自毛植毛とは、自分の後頭部や側頭部の毛髪を皮膚組織ごと採取し、薄毛や抜け毛が気になる部分に移植するAGA(男性型脱毛症)の治療法です。以下では、自毛植毛の特徴や効果を見ていきましょう。自毛ではなく人工毛を使う場合の植毛についても解説します。

自毛植毛の特徴と効果

自毛植毛は、自分の髪を皮膚組織ごと移植する方法です。生きている毛髪を移植するため、成功すれば生着して成長し、カットやカラーなどもできます。自分の毛髪であるため、拒絶反応や副作用が起こりにくい治療方法です。

AGAは男性ホルモンの一種であるテストステロンが、DHT(ジヒドロテストステロン)に変換されることで起こるとされています。毛乳頭細胞に運ばれたテストステロンは還元酵素の働きにより、DHTに変換されます。DHTが毛乳頭細胞にある男性ホルモンレセプターと結びつき、発毛を抑制するFGF-5などを生成することがAGAの主な原因です。

男性ホルモンレセプターは前頭部や頭頂部に多く存在します。一方で、後頭部や側頭部は男性ホルモンレセプターが少ないため、DHTの影響をあまり受けません。この特徴を利用して、後頭部や側頭部の毛髪を皮膚組織ごと移植することで、AGAを治療するのが自毛植毛です。

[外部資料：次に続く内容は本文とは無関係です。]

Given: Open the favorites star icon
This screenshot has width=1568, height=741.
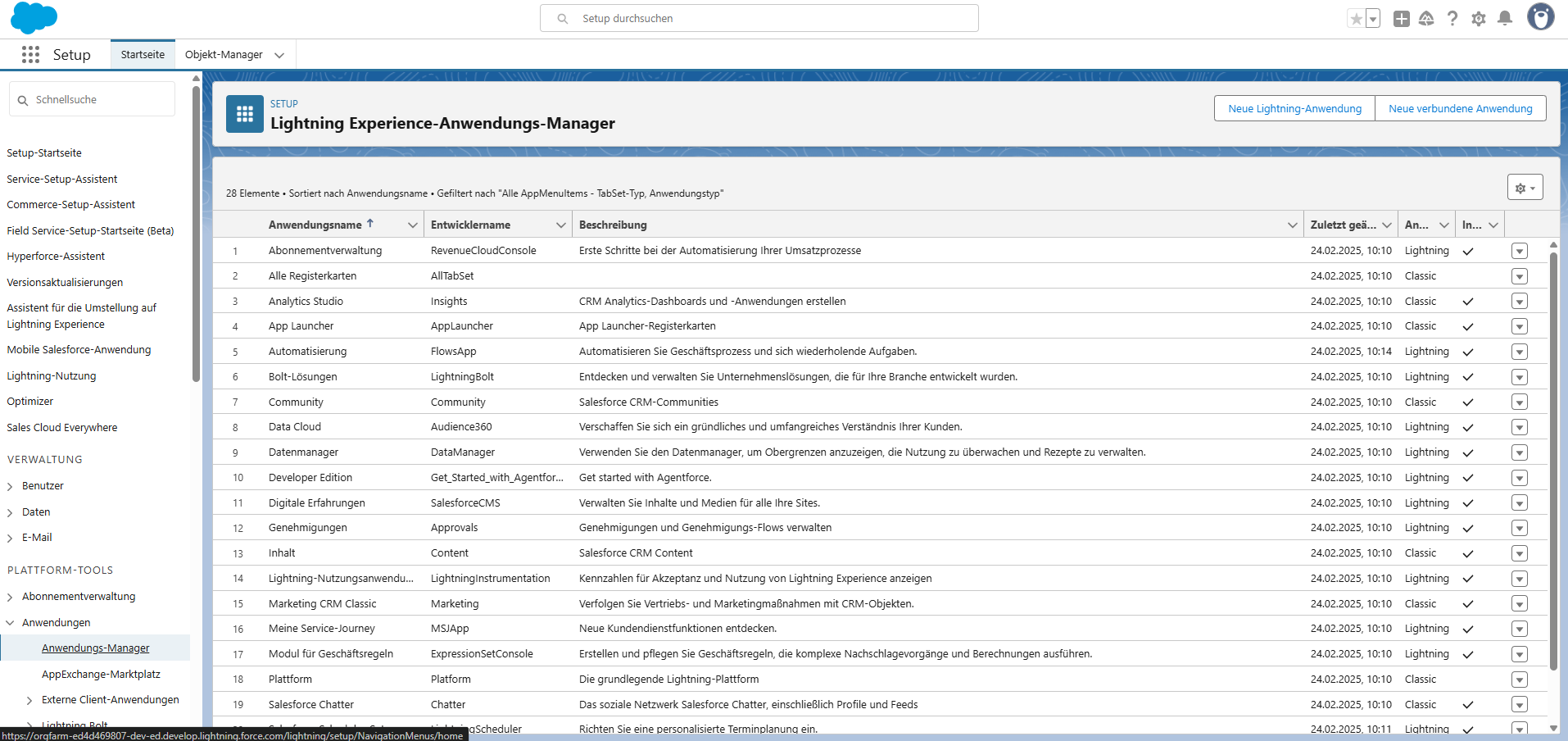Looking at the screenshot, I should [1357, 19].
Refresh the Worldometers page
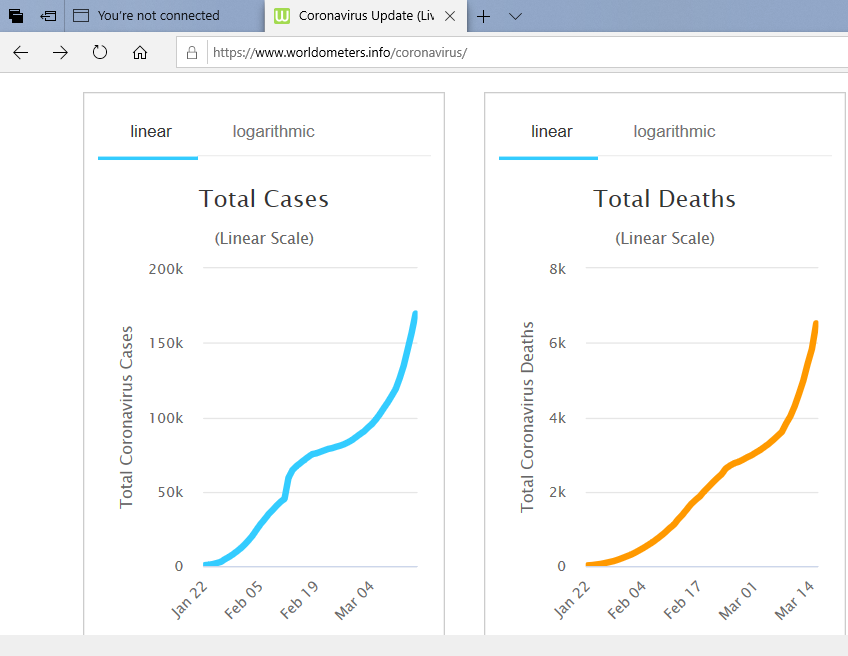The image size is (848, 656). pos(100,53)
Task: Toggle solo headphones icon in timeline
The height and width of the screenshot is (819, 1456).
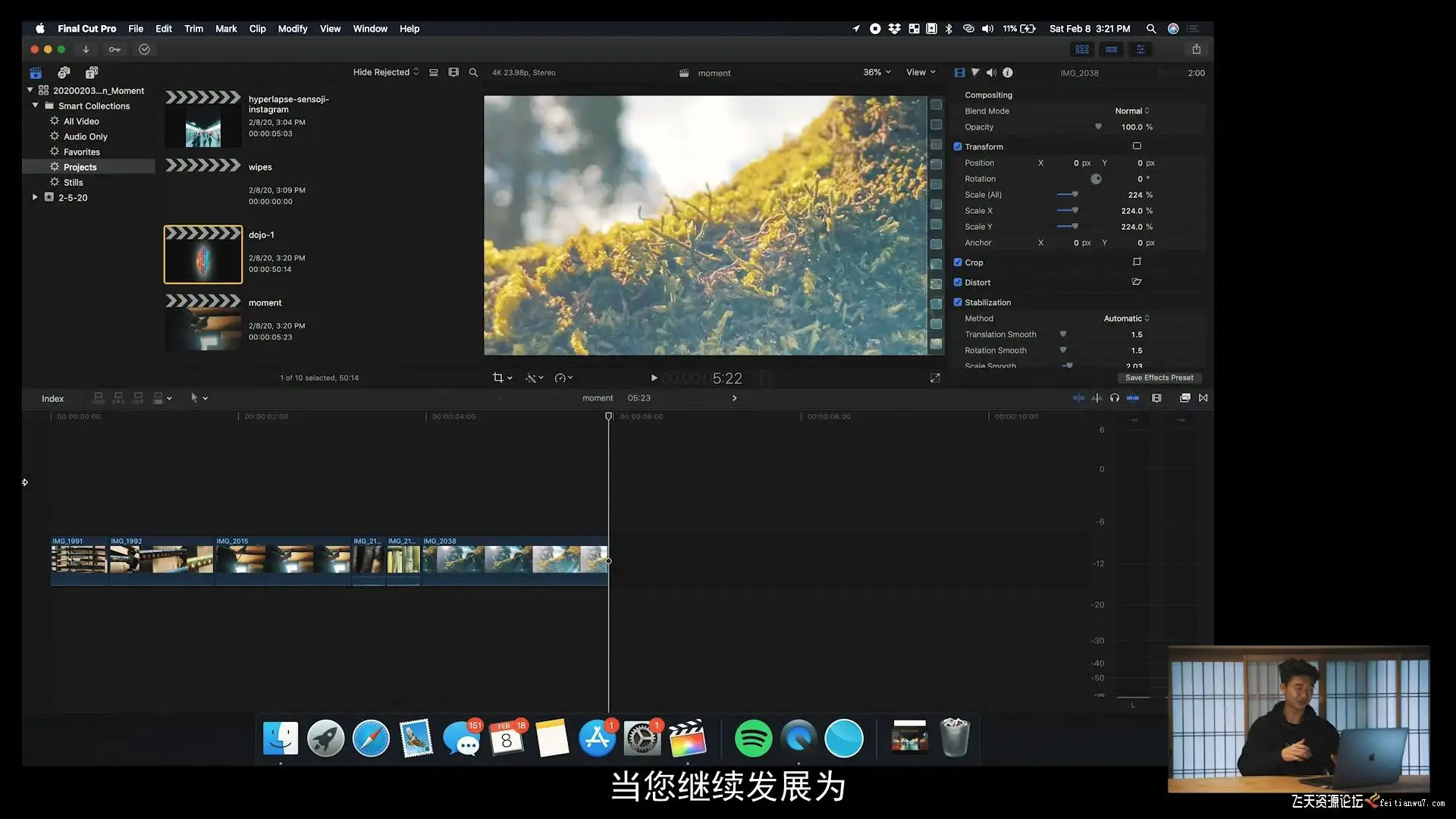Action: point(1114,398)
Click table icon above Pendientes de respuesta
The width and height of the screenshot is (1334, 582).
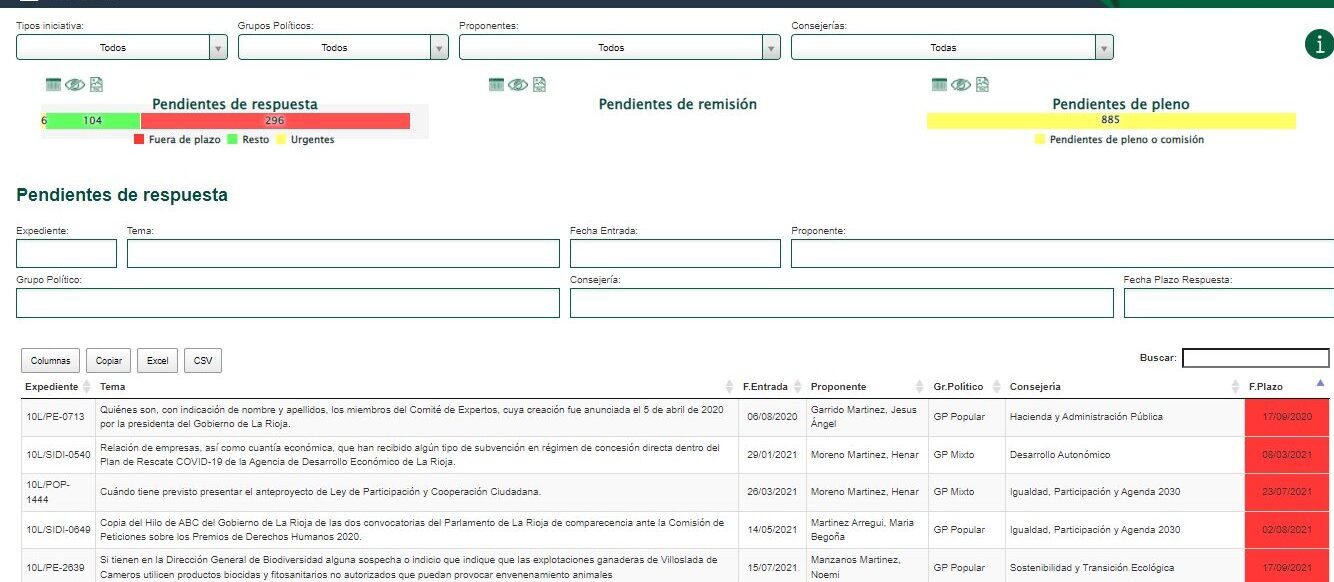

日本皮膚科学会が公表している「男性型および女性型脱毛症診療ガイドライン 2017年版(p.9)」(以下:AGA診療ガイドライン)によると、AGAに対する自毛植毛の推奨度は「行うよう勧める」ことを表すB評価となっています。

ただし、内服薬や外用薬の治療による効果が不十分でほかに手段がなく、豊富な経験と技術を持つ医師が施術する場合に限り推奨するとされています。まずは治療薬の服薬・使用を試したうえで、自毛植毛を検討することが一般的です。

参考:日本皮膚科学会「男性型および女性型脱毛症診療ガイドライン2017年版」

自毛植毛と人工毛植毛との違い

植毛によるAGA治療には、自毛ではなく人工毛を使う方法があります。人工毛は合成繊維でできており、拒絶反応や炎症を起こすリスクがあるため、おすすめの方法ではありません。

前述のAGA診療ガイドライン(p.9)によると、米国では人工毛の移植を事実上禁じているとしており、「行うべきではない」ことを示すD評価となっています。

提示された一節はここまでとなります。